WRITTEN TASKS:
1. Please revise the stretch of the libsodium discussion from "Deterministic nonces have" through "Tink / libsodium.", changing "Tink" to "the Tink library".
2. According to the libsodium discussion, what holds libsodium back in its lower-level niche?

READING TEXT:
Native support for AWS Key Management System and its equivalent on other cloud platforms is a huge win; we should all be using more of these. But libsodium would have to start mandating a TLS library and an HTTP library and whatnot, interfering with people's existing setups; you can't really do that without C programmers getting angry at you.
It deals with not only key generation, but also key serialization. libsodium kind of strands you when it comes to the question how to actually store keys.
Deterministic nonces have also been something that libsodium appears to have rejected: https://github.com/jedisct1/libsodium/issues/392
If you're looking at it from a misuse-prevention perspective, Tink is probably a major step up that accounts for modern use cases. libsodium's kind of in a lower level niche and suffers from being held back by C and its notoriously anemic standard library.
Hmm. Is there really interesting work needed here? The keys are (should be treated as) an opaque blob and it'll probably generally be a mistake to do anything with them except load them back into (maybe a different language implementation of) Tink / libsodium.

RECORDED DATA:
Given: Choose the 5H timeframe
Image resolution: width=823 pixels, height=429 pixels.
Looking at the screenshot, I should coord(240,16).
==
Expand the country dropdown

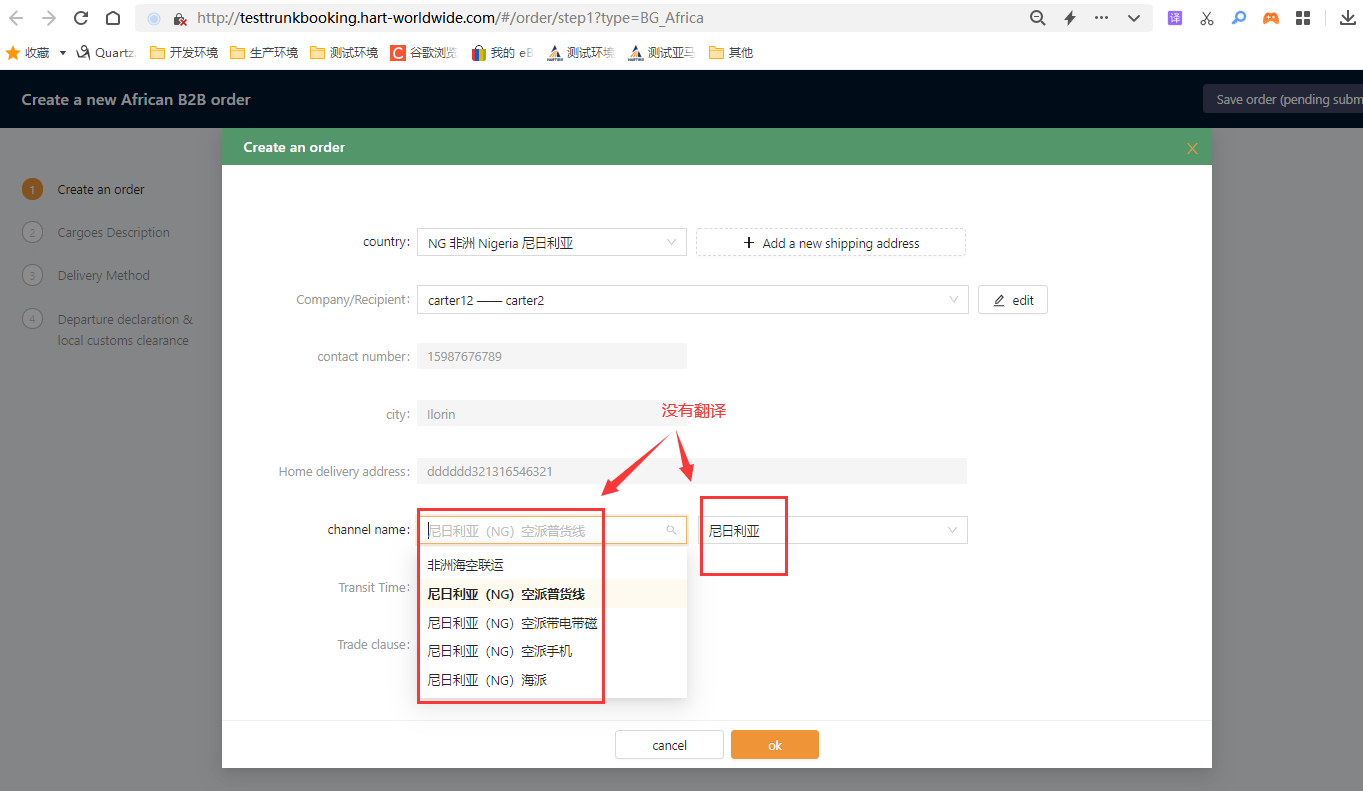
---
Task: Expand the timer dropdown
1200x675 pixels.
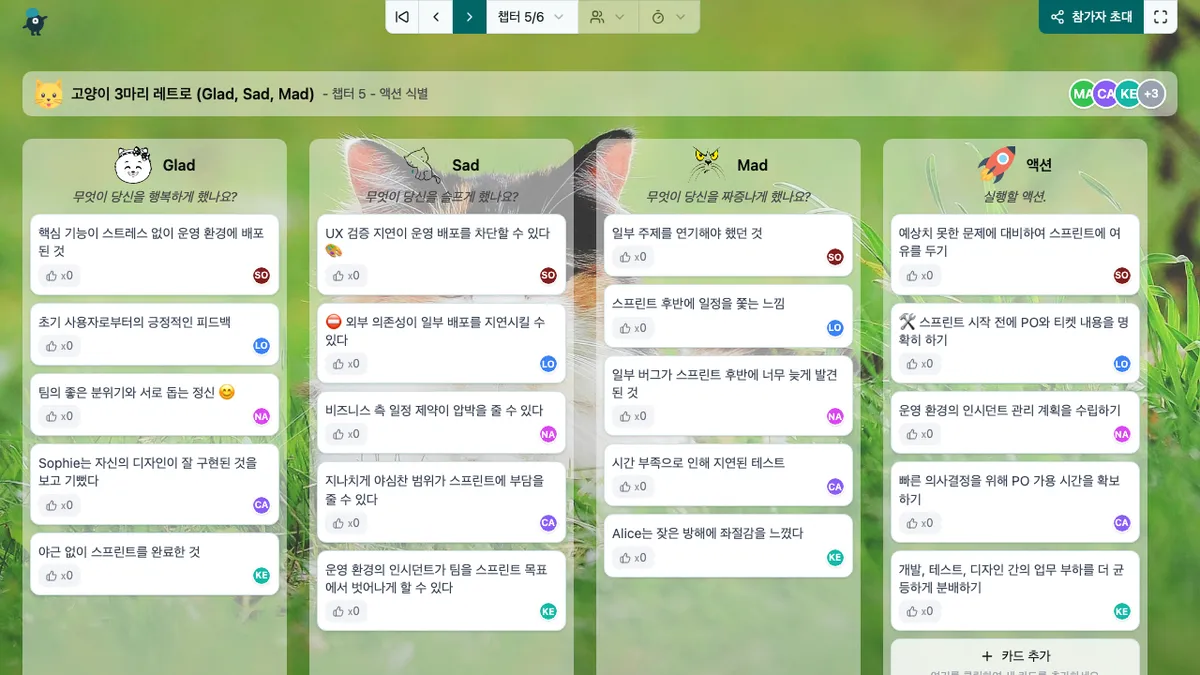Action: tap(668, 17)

WORKED SOLUTIONS:
1.
Deterministic nonces have also been something that libsodium appears to have rejected: https://github.com/jedisct1/libsodium/issues/392
If you're looking at it from a misuse-prevention perspective, the Tink library is probably a major step up that accounts for modern use cases. libsodium's kind of in a lower level niche and suffers from being held back by C and its notoriously anemic standard library.
Hmm. Is there really interesting work needed here? The keys are (should be treated as) an opaque blob and it'll probably generally be a mistake to do anything with them except load them back into (maybe a different language implementation of) the Tink library / libsodium.

2. C and its notoriously anemic standard library.